Small peptides are an important component of the vertebrate immune system. They are important molecules for distinguishing proteins that originate from the host versus proteins derived from a pathogenic organism, such as a virus or bacterium. Therefore, these peptides are central to the vertebrate host response to intracellular and extracellular pathogens. Computational models for peptide prediction are based on a narrow sample of data with an emphasis on the position and chemical properties of the amino acids. In prior studies, this approach has led to models with higher predictability as compared to models that rely on the geometrical arrangement of atoms. However, protein structure data from experiment and prediction is a source for building models, and, therefore, knowledge on the role of small peptides in the vertebrate immune system.
The adaptive immune system of vertebrates is a system of cells and molecules whose role is to distinguish self from non-self. Therefore, a vertebrate host has the potential to detect and clear pathogenic organisms. A major component of this system involves a linear chain of amino acids, the small peptides[1]. The small peptide is of interest since the host immune system relies on it as a marker for a determination on whether a protein originates from itself, or instead of a foreign origin, such as a virus or bacterium[2]. This system can also identify its own cells as foreign if they are genetically altered by a process that leads to the production of non-self molecules[3][4].
These small peptides of interest are formed by cleavage of proteins in the cells of the host, and they form the basis for the cellular processes of immune surveillance, and for identifying pathogens along with cells that operate outside their expected genetic programming[3][5]. However, the adaptive immune system can falsely identify a peptide as originating from non-self in cases where it is a self-peptide, the phenomenon of autoimmunity[6]. An example is where a subset of T cells, named for their development in the thymus, falsely detects small peptides as presented on the surface of cells as originating from non-self, and subsequently signals the immune system to eliminate these cells[7][8][9].
The mechanism for small peptide detection is reliant on a molecular binding between the peptide and a major histocompatibility complex (MHC) receptor that is expressed in the majority of cells of a vertebrate[10]. Further, this mechanism is refined by a process of training the T cell population, which disfavors individual T cells that attack normal cells while favoring the proliferation of those that attack non-self[10]. This is not a deterministic process, however. The dictates of probability are present in biological systems, including in the generation of genetic diversity for the different MHC receptor types, the cleavage process for generating small peptides from a protein, the timeliness of the immune response to molecular evidence of a pathogen, the binding strength of peptides to a MHC receptor, and the requisite sample of peptides for pathogen detection. This system is in contrast to a human designed system, where the structure and function originates by an artificial design, along with low tolerance for this kind of variability.

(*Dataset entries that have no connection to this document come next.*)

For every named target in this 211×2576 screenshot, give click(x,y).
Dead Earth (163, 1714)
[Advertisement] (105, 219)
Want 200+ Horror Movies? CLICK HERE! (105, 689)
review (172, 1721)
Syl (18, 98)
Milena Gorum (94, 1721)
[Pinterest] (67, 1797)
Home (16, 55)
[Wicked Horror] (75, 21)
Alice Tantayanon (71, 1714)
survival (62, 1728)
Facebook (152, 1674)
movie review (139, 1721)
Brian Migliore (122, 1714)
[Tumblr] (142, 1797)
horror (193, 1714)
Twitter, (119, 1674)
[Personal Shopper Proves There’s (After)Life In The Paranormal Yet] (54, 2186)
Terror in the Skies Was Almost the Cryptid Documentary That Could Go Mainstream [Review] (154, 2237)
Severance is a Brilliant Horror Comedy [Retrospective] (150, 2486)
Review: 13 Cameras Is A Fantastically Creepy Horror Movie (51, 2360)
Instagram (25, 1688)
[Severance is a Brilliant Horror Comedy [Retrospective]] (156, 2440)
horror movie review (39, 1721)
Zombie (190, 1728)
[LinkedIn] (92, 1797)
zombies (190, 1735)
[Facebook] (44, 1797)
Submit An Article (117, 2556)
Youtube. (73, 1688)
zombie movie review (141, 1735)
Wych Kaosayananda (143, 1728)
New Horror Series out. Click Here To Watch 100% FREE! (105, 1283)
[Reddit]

In prior experimental studies, the sampling of small peptide data has not been uniformly distributed[3][10]. For example, only a small percent of MHC molecules have been studied in regard to their association with small peptides. The problem is the allelic distribution that corresponds to these molecules. While there are about around a dozen genetic loci in clusters that code for a MHC receptor, the number of alleles among these loci is very high as compared to the other genetic loci across the typical vertebrate genome. In the human population, the number of total alleles across the MHC loci is estimated as a value in the thousands[3][11]. These are active genetic sites of evolutionary change and generation of diversity, and unlike the other regions of the genome, has been unhindered at the genetic level by the putative bottleneck that reduced our effective population to mere thousands of individuals[12]. Likewise, studies of these small peptides are generally restricted to human, along with the animal models that serve as their proxy for the study of biomedicine, and livestock[10].
Moreover, there is a preference in scientific analysis that corresponds to MHC class type. The class 1 MHC receptor is generally favored over that of class 2 for modeling the MHC-peptide association, partly because in class 1 MHC some of the amino acids of the peptide are confined within pockets of the MHC molecule[1][3][13][14] (Figure 1). This has led to predictive models of MHC-peptide (pMHC) binding that parameterize the position and chemical types of the amino acids of these peptides[10][15]. These models have exceeded the predictiveness as compared to those solely based on geometrical data of atomic arrangements[3]. However, the geometrical features are expected to provide further insight on pMHC and models for predicting an immunogenic response.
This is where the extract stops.